Ánti - (ante; Gr. ἄντη, ΑΝΤΗ. Noun.) prayer.

Antivolía - (antibolia; Gr. ἀντιβολία, ΑΝΤΙΒΟΛΙΑ. Noun.) a supplication, prayer.

Ántisis - (Gr. ἄντησις, ΑΝΤΗΣΙΣ. Noun.) entreaty, prayer.

Ará - (Gr. ἀρά, ΑΡΑ. Noun.) prayer, sometimes a curse (but not always at all), personified as the Goddess(es) of nemesis (such as the Ἐρινύες).
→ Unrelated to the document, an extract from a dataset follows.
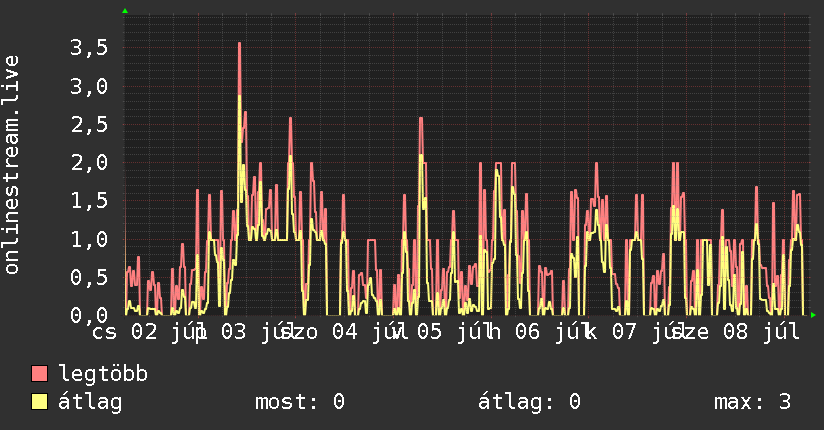Click the green arrow ending the x-axis
Viewport: 824px width, 430px height.
coord(813,315)
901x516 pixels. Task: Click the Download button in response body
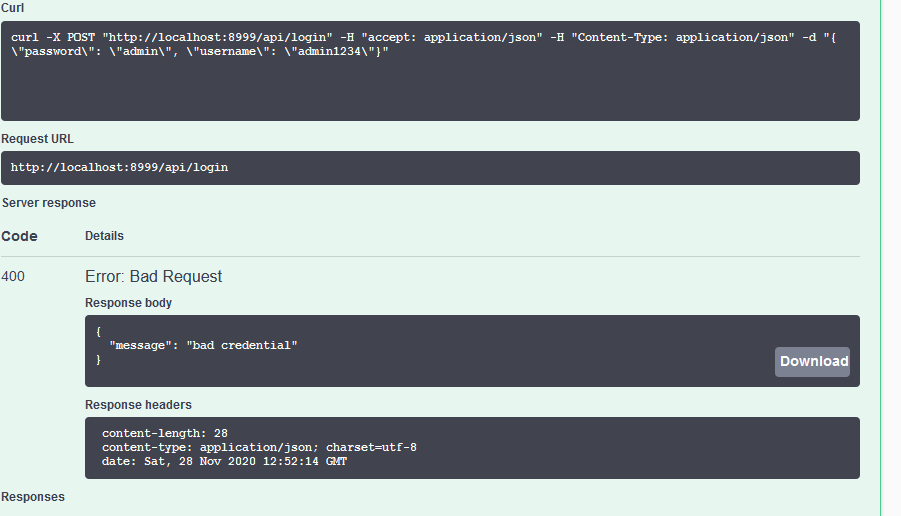(x=812, y=362)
Araios - (araeus; Gr. ἀραῖος, ΑΡΑΙΟΣ. Adj.) he or she who is prayed to, as an epithet of Gods.

Aráomai - (araomae, Gr. ἀράομαι, ΑΡΑΟΜΑΙ. Verb.) praying and/or vowing to a God.
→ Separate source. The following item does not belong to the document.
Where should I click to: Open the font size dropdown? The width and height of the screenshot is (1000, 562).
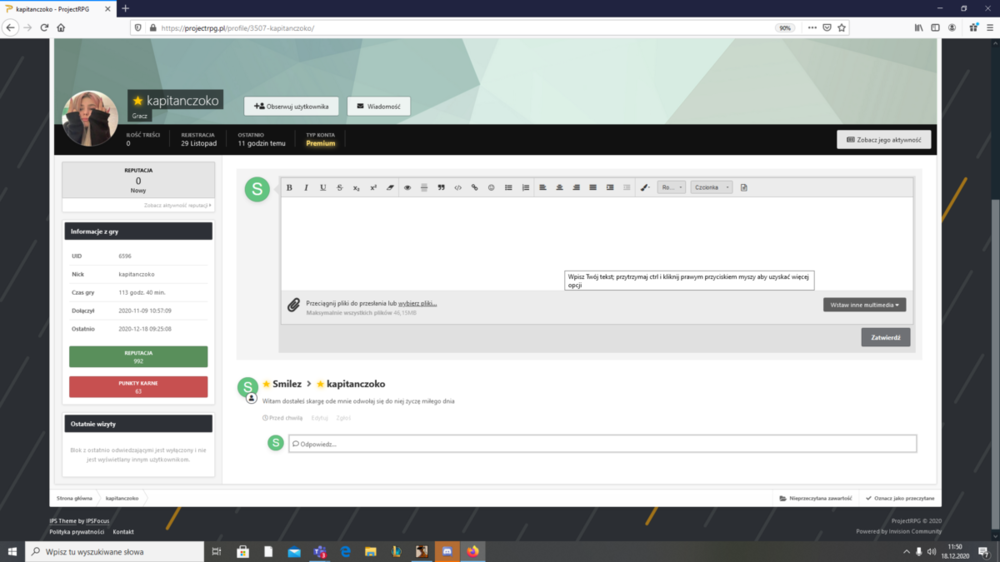tap(672, 188)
Aparaititos - (aparaetitus; Gr. ἀπαραίτητος, ΑΠΑΡΑΙΤΗΤΟΣ. Adj.) unmoved by prayer, implacable, inevitable and unable to be averted with prayer.

Aratikos - (araticus; Gr. ἀρατικός, ΑΡΑΤΙΚΟΣ. Adj.) of prayer.
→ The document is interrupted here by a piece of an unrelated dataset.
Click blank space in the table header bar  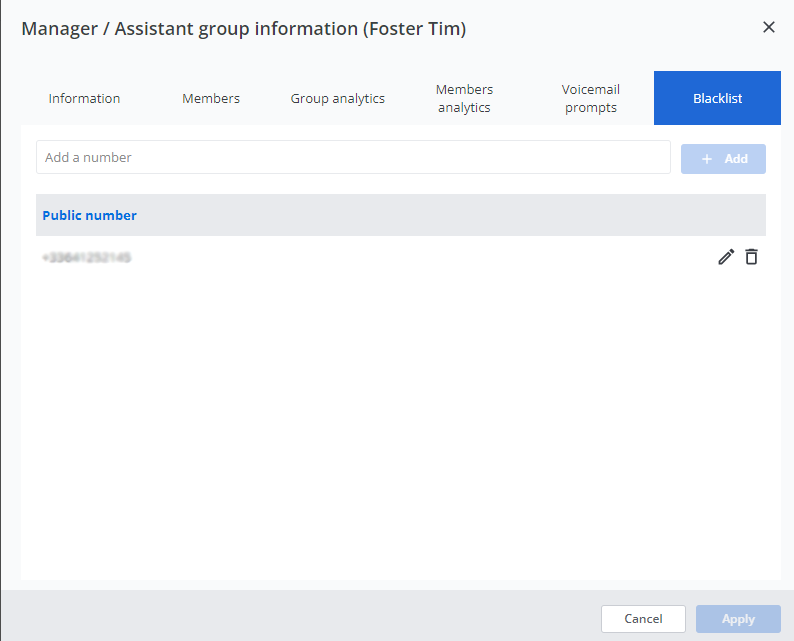pos(450,215)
Aratós - (aratus; Gr. ἀρατός, ΑΡΑΤΟΣ. Adj.) prayed for or against.

Aritír - (areter; Gr. ἀρητήρ, ΑΡΗΤΗΡ. Noun.) suppliant, one who prays, a priest.

Apotropiázoh - (apotropiazo; Gr. ἀποτροπιάζω, ΑΠΟΤΡΟΠΙΑΖΩ. Verb.) to avert evil with prayer or supplication, or offerings.

Dǽisis - (deësis; Gr. δέησις, ΔΕΗΣΙΣ. Noun.) a prayer or entreaty.

Dimáratos - (demaratus; Gr. δημάρατος, ΔΗΜΑΡΑΤΟΣ. Adj.) he who is prayed for by the people.

Éfikhos - See Éfkhos.

Éfkhæsthai - (euchesthai; Gr. εύχεσθαι, ΕΥΧΕΣΘΑΙ. Verb.) offer prayer.

Efkhǽtis - (euchetes; Gr. εὐχέτης, ΕΥΧΕΤΗΣ. Noun.) suppliant, one who prays.

Efkhí - (euche; Gr. εὐχή, ΕΥΧΗ. Plural is εὐχά. Noun.) prayer, vow.

Efkholá - (euchola; Gr. εὐχωλά, ΕΥΧΩΛΑ. Noun.) prayer.

Efkholí - (euchole; Gr. εὐχωλή, ΕΥΧΩΛΗ. Epic form of εὐχή. Noun.) prayer, vow, votive offering.

Éfkhomai - (euchomai; Gr. εὔχομαι, ΕΥΧΟΜΑΙ. Epic form: εὐχετάομαι. Verb.) to pray.

Éfkhos or Éfikhos (to fit the meter when in poetry) - (euchus; Gr. εὖχος, ΕΥΧΟΣ) the object of prayer, that which the suppliant desires.

Efktǽon - (euteon; Gr. εὐκτέον, ΕΥΚΤΕΟΝ. Adj.) that which must be desired and prayed for (such as εὐκτέον ἁρετή)

Ikæsía - (ikesia; Gr. ἱκεσία, ΙΚΕΣΙΑ. Noun.) supplication. Cf. Ikæteia.

Ikæteia - (iketeia; Gr. ἱκετεία, ΙΚΕΤΕΙΑ. Attic form of ἱκεσία. Noun.) supplication. Cf. Ikæsía.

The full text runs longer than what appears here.